Fear is an emotion.  Why then, can fear control our lives?  If you really think about what you fear, can you feel it in the pit of your stomach?  Can you feel the adrenaline stab that takes your breath away?

The things we fear are mostly imaginary.  And I’m not just talking about having bad dreams.  The things we worry about are the things we fear.  What are you worried about right now?  What if I told you that none of those things will happen?  Would you still worry about them?

What if I told you that worrying about something can actually make it more likely to happen?  Do you believe me?  I read once that worrying is like praying for what you don’t want.  If our prayers are the feelings we have that we send to the Universe (God), then worrying is asking for those things to happen.

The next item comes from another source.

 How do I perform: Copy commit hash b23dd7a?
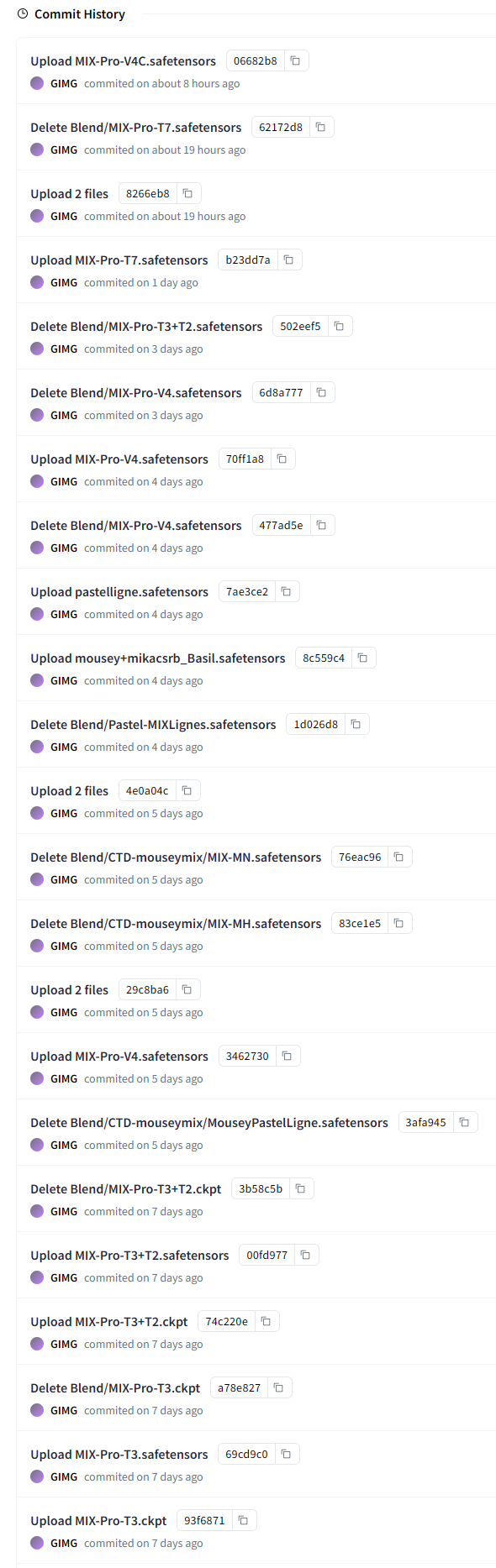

If you realized this was true, would you stop worrying and being fearful?  I know its hard to think that way when there seems to be bad things lurking around every corner.  And I have had my fair share of them, even a couple just in the last week.  But I have learned that if I offer up my thankfulness to my Abba (the Universe) and I pray for peacefulness, that my fear dissipates quickly and all that is left is a bit of anxiety that I can deal with on my own.  How can you be thankful when you are fearful?  You can’t.  But the great news is that God knows our hearts, and our worries, and He tells us not to worry about tomorrow, because each day has worries of its own.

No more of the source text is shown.